Стоило бросить беглый взгляд на экраны обзора, увидеть, что одна стена разрывов опадает тоннами сгорающей на лету почвы, а ей на смену уже вырастает новая аллея оранжево-черных султанов высотой в десять-пятнадцать метров, заметить стробоскопические вспышки от тактовой работы орудий серв-машин, услышать разнотонный вой гироскопов самостабилизации, пытающихся выровнять «Хоплит», удержать его от падения, компенсируя рвущиеся со всех сторон ударные волны, как рассудок тут же погрузился в сумеречный ад, который нельзя было назвать боем – их пытались уничтожить, стереть с лица планеты, но ракетные залпы раз за разом ложились мимо, оставляя уродливые шрамы на перепаханной серой земле.

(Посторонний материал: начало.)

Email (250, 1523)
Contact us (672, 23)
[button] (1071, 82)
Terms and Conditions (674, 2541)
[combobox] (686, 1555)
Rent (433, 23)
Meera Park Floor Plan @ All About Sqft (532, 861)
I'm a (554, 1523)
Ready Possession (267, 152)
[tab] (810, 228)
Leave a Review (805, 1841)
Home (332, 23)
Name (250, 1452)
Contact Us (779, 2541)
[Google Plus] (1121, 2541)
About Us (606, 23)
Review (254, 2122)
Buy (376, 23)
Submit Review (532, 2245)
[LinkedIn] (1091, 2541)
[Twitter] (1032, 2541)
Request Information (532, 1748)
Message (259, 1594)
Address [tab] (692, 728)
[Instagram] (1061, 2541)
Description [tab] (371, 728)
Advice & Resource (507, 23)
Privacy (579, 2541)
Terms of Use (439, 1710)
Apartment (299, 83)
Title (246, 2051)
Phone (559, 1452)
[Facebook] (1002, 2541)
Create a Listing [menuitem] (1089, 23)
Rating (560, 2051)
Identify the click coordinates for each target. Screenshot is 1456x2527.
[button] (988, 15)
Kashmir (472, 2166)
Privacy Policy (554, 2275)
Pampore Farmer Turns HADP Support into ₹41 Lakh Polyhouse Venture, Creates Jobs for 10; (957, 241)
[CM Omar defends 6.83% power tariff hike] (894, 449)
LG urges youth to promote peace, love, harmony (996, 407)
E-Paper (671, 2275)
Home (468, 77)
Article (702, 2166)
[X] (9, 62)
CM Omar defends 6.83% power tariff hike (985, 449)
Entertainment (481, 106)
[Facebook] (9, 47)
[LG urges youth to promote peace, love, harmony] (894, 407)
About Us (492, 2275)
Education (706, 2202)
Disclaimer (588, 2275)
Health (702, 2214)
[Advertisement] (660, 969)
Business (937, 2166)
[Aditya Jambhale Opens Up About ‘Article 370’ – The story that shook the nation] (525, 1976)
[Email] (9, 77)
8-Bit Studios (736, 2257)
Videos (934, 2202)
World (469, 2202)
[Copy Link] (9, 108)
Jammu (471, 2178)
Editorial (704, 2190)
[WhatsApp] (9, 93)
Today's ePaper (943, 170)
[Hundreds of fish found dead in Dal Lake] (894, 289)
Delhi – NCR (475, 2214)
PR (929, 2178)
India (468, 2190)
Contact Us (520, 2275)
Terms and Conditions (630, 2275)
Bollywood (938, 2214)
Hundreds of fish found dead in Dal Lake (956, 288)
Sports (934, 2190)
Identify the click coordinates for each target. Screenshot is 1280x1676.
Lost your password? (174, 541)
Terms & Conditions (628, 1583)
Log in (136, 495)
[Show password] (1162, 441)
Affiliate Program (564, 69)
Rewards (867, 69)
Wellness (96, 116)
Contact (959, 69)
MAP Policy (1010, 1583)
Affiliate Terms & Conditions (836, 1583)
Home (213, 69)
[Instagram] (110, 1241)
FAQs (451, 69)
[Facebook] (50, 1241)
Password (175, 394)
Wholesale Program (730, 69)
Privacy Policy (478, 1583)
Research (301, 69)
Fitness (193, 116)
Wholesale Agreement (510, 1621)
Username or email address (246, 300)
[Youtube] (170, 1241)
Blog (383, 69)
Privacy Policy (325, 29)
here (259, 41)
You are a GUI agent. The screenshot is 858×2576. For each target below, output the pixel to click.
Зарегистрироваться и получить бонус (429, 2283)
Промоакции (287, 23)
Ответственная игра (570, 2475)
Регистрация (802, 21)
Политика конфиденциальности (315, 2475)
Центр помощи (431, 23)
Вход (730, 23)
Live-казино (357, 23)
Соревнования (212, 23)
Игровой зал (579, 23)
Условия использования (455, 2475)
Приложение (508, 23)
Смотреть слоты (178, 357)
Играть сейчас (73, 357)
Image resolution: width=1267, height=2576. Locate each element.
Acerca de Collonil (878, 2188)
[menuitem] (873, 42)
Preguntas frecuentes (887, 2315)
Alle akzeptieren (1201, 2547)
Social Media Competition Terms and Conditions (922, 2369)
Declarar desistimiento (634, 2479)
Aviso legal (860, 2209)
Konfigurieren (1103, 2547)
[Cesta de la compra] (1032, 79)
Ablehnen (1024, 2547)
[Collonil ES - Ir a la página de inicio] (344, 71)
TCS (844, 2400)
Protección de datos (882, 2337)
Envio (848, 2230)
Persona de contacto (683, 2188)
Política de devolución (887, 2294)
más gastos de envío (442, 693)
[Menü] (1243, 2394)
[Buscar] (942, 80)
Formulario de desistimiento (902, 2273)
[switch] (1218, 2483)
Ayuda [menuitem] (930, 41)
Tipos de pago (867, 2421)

«Хоплиты» маневрировали, уклоняясь от стреловидных росчерков НУРСов,[10] – кто-то крупно подгадил инсектам, недопоставив им системы самонаведения, либо они слишком поторопились, не разобравшись в нюансах устройства чуждой для них техники.

Однако долго так продолжаться не могло. Иван отчетливо понимал, что обе серв-машины сейчас находятся под управлением Лагутина, который с завидным хладнокровием вел «Хоплиты» под основание наклонной стены цоколя, где зиял провал огромного шлюза, предназначенного для продвижения тяжелой планетарной техники.

– Иван, очнулся?!

– Да.

– Не трогай ничего на пульте. – Голос Лагутина был бодрым и злым. – Извини, лейтенант, как говорила наш президент Шейла Норман: «Нет времени на медленные танцы».[11] Прорвемся в цоколь, отдам управление. Подружись с «Одиночкой», мой совет. У нее есть имя, это если ты не знал…

Окончание фразы потонуло в грохоте близкой серии разрывов.

Оставалось лишь позавидовать хладнокровию Лагутина. Складывалось полное впечатление, что, оказавшись в рубке серв-машины, Илья Андреевич полностью преобразился, словно попал в родную для него стихию.

«Хоплит» Дорохова на миг потерял равновесие.

Рубку резко качнуло, вой осколков, уходящих в рикошет от покатых бронеплит корпуса, казалось, въедается в разум тонкой, безысходной нотой…

На виртуальных мониторах отчет статуса систем цвел погребальным узором алых индикаторов – внешние датчики срезало как бритвой, и лишь бронированные кожухи, за которыми скрывались основные сканирующие комплексы, еще держались, принимая на себя удары осколков.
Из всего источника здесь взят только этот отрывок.